Critique de François Legault

 

Photographe à ses heures, il exprime régulièrement ses opinions sur les réseaux sociaux. Sa page Facebook regorge de moqueries et de critiques en tout genre à l’endroit du premier ministre du Québec, François Legault. Il prend par exemple la défense du mot « woke », et critique certaines décisions du Québec durant la pandémie de COVID-19.

« Désolé, mais fuck you Legault ! Retour du couvre-feu à 20 h à Montréal. Tu me niaises ? », a-t-il écrit sur sa page Facebook en avril 2021.

Le principal intéressé a émis un rictus en se souvenant de ce propos, rédigé dans « un moment d’écoeurantite qui était partagé par plusieurs ». Il a minimisé l’impact de ses coups de gueule, « pour la plupart humoristiques », puisqu’il dit n’avoir aucun problème à s’asseoir avec quelqu’un qui a des opinions différentes. « J’ai des amis à la CAQ [Coalition avenir Québec], j’ai des amis un peu partout. On se tire la pipe une fois de temps en temps. »

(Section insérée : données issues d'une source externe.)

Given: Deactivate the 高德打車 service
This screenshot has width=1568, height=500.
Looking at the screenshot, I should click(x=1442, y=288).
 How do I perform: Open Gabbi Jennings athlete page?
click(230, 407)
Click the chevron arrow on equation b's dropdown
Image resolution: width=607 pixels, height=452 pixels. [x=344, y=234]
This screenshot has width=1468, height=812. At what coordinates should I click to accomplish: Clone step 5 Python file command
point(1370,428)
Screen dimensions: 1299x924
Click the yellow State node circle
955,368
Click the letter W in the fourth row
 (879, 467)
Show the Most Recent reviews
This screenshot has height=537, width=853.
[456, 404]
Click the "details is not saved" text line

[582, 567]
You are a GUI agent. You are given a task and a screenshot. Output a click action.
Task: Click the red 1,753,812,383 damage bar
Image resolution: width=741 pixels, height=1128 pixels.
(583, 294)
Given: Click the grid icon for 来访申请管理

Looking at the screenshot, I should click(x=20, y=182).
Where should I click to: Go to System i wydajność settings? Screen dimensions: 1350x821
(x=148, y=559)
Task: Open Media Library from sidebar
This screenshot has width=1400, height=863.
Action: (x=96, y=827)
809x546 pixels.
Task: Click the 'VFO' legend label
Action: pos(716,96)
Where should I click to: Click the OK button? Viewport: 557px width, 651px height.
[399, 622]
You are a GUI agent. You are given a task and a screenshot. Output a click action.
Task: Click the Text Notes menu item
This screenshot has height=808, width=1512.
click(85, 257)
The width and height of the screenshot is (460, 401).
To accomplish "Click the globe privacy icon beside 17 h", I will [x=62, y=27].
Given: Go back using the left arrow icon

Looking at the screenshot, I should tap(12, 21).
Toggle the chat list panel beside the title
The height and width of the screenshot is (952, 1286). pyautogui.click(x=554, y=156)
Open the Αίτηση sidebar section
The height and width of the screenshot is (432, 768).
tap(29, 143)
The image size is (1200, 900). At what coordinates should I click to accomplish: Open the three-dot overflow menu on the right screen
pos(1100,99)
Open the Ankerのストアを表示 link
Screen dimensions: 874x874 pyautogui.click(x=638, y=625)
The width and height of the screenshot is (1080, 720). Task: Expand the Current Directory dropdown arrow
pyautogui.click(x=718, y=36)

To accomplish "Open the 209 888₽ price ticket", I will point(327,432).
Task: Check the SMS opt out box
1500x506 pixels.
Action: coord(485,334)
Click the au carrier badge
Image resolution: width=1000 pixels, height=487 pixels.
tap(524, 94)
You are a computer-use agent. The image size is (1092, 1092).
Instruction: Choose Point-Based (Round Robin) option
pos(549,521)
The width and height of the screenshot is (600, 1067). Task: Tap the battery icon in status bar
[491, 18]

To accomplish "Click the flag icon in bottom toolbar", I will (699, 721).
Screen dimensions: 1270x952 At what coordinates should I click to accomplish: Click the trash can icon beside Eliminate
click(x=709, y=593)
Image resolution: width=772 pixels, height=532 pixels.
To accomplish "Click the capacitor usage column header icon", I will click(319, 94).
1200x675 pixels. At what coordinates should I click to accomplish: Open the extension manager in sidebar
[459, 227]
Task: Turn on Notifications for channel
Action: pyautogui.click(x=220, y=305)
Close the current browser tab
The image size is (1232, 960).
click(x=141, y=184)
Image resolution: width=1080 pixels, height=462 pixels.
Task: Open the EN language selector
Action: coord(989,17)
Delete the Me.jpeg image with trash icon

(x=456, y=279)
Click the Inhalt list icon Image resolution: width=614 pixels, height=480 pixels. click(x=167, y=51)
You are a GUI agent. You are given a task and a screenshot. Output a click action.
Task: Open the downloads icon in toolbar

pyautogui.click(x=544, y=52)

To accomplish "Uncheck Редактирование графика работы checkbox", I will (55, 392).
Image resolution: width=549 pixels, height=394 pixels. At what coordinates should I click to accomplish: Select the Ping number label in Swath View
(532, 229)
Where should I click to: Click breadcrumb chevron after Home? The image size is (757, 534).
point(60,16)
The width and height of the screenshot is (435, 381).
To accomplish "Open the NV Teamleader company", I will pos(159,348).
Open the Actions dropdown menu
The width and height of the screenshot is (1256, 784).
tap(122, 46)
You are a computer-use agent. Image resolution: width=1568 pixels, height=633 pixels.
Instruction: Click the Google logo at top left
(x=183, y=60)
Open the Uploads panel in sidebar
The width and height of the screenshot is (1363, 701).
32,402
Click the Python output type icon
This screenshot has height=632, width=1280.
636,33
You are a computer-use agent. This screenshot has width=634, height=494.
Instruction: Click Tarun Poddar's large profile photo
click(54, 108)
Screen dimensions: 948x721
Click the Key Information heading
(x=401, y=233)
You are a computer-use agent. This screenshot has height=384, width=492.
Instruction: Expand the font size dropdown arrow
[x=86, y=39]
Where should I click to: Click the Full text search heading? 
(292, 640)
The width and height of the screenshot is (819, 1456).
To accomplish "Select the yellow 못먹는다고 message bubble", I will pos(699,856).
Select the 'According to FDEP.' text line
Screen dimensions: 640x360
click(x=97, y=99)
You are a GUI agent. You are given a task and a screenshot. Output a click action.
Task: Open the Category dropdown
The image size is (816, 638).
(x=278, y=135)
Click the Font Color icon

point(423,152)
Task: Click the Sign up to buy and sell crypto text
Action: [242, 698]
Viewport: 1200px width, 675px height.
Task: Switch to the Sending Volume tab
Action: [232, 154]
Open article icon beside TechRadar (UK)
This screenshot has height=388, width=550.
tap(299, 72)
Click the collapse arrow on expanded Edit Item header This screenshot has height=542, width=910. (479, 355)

Il entre en poste au NPD au moment où son chef, Jagmeet Singh, connaît depuis plusieurs années une certaine stagnation auprès de l’opinion publique. Le parti est crédité à 13 % des intentions de vote au Québec, parmi les électeurs décidés, selon un sondage Léger-Le Devoir publié la semaine dernière. Un sondage Ipsos publié la même semaine lui accorde à peine 9 %, un peu moins que ce qu’il a obtenu en 2021.

Malgré les tentatives du NPD de croître au Québec lors des dernières élections, seul Alexandre Boulerice avait alors obtenu la faveur des électeurs, dans Rosemont–La Petite-Patrie, à Montréal.